Mais quel est donc ce mal qui frappe la belle et jeune Emma, cet état d’éternelle insatisfaction et de langueur extrême, ce bovarysme ? Pour comprendre ce mal, il faut connaître le parcours de la jeune femme. Emma Rouault a reçu son éducation dans un couvent. Elle profitait de ses nombreuses lectures pour laisser libre cours à son imagination débordante. Incorrigible romantique, elle voyait le mariage comme un conte de fées et s’exalte pour un décor de pièce montée ou pour une salle de bal éclairée. C’est cette adolescente romanesque que Flaubert va jeter sans ménagement contre le mur de la réalité. A travers la vie conjugale, Emma Bovary découvre le vide de l’existence et l’ennui de la province du XXème siècle. Finalement, Emma incarne l’éternelle rêveuse qui se réveille soudain d’un très long sommeil. Finalement, chacun connaît cette forme légère du bovarysme qu’est la déception. Emma Rouault, l’éternelle rêveuse et devenue Madame Bovary, l’éternelle déçue. Flaubert semble avoir placé en son héroïne ce qu’il appelait lui-même son “cancer du lyrisme”. Grâce à elle, et à ce regard romanesque qu’elle jette sur le monde qui l’entoure, l’écrivain dépeint une réalité tristement réaliste et atteint ainsi l’idéal que tant de réalistes ont recherché.

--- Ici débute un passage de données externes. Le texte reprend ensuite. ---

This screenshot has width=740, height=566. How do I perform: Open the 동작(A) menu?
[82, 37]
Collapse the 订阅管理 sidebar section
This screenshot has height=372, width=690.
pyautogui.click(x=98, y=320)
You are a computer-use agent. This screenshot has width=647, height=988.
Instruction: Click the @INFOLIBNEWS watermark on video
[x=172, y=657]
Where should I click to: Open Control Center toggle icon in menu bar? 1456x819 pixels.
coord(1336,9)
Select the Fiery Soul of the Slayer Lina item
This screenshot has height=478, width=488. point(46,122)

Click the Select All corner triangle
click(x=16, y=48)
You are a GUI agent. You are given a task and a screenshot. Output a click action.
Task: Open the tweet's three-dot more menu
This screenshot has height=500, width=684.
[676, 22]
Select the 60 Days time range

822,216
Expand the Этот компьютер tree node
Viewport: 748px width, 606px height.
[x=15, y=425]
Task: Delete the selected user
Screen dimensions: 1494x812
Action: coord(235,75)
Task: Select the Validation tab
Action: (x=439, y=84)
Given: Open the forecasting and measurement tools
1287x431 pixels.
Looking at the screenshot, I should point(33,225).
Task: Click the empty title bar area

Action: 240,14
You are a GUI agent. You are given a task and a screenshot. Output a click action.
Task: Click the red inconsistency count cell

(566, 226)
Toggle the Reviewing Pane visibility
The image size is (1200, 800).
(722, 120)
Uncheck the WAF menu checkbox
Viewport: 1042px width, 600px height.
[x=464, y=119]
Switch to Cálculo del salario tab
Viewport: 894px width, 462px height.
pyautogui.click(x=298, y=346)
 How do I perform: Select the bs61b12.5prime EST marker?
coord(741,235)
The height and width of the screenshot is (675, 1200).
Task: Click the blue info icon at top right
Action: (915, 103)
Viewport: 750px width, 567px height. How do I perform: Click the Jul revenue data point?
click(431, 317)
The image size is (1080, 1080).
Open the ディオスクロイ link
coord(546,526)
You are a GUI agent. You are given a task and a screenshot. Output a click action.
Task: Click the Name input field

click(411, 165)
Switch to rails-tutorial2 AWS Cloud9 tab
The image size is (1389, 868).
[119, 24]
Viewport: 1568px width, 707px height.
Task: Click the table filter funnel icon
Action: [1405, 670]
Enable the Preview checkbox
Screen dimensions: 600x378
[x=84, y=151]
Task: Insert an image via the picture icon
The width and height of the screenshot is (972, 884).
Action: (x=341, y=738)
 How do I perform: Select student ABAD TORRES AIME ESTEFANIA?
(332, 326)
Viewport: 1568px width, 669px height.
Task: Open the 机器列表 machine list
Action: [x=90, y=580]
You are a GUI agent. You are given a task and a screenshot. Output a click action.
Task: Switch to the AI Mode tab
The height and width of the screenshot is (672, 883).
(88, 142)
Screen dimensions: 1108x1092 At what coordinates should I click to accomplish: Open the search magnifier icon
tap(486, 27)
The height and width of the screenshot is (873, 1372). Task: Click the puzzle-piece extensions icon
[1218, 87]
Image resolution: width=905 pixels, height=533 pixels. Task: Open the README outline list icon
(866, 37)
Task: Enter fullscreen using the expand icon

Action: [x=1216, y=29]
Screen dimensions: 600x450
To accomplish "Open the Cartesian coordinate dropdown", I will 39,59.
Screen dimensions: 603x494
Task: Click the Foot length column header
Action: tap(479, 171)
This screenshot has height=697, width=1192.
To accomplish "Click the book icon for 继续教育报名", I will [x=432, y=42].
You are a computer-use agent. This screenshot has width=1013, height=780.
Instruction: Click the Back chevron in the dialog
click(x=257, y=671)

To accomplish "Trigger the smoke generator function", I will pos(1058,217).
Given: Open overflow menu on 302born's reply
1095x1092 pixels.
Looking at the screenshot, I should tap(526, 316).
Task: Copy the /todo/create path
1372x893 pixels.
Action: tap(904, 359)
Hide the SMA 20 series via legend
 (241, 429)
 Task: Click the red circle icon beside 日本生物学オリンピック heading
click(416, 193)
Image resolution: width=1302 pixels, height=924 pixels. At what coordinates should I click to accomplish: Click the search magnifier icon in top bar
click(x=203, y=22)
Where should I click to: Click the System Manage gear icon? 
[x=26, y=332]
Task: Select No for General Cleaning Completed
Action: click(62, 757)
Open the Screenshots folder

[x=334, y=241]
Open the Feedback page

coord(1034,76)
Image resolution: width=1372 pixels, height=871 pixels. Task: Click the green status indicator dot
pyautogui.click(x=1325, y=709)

Gustave Flaubert dissèque Madame Bovary dessin de Achille Lemot, 1869/Droits Réservés
Le chef-d’œuvre du réalisme
Le roman Madame Bovary réunit, en effet, toutes les conditions pour figurer au rang des plus grandes œuvres réalistes du XXème siècle. L’intrigue est inspirée d’un fait divers, et quel fait divers ? Une histoire d’adultère en province. Pour Baudelaire, Flaubert place son roman dans “le milieu le plus stupide, le plus productif en absurdités, le plus abondant en imbéciles intolérants” : la province, et utilise “la donnée la plus usée” : l’adultère. Par ailleurs l’ouvrage de Flaubert est, comme l’ensemble de son travail, rigoureusement documenté. L’exactitude des termes et des situations, la volonté de détails sont renforcés par la connaissance du monde médical qu’il tient de son père médecin. Enfin, l’auteur ne laisse à son lecteur aucun moment de répit, sans cesse, il étouffe la moindre étincelle romanesque d’une triste réalité. Ainsi, alors que Charles Bovary fait ses adieux à son épouse chérie qui lui semble encore si belle étendue, morte sur le lit, Flaubert écrase le sentimentalisme de la scène en décrivant un liquide noir qui s’échappe soudainement de la bouche de la défunte.
Les amateurs de contes de fées et de happy ends devront probablement s’abstenir. On ressort de ce roman comme vidé, recherchant un sens à l’existence. Et pourtant, on ne peut que reconnaître le génie d’un Flaubert qui parvient ici à coucher sur papier la réalité dans ses plus noirs canulars, dans sa plus grande absurdité.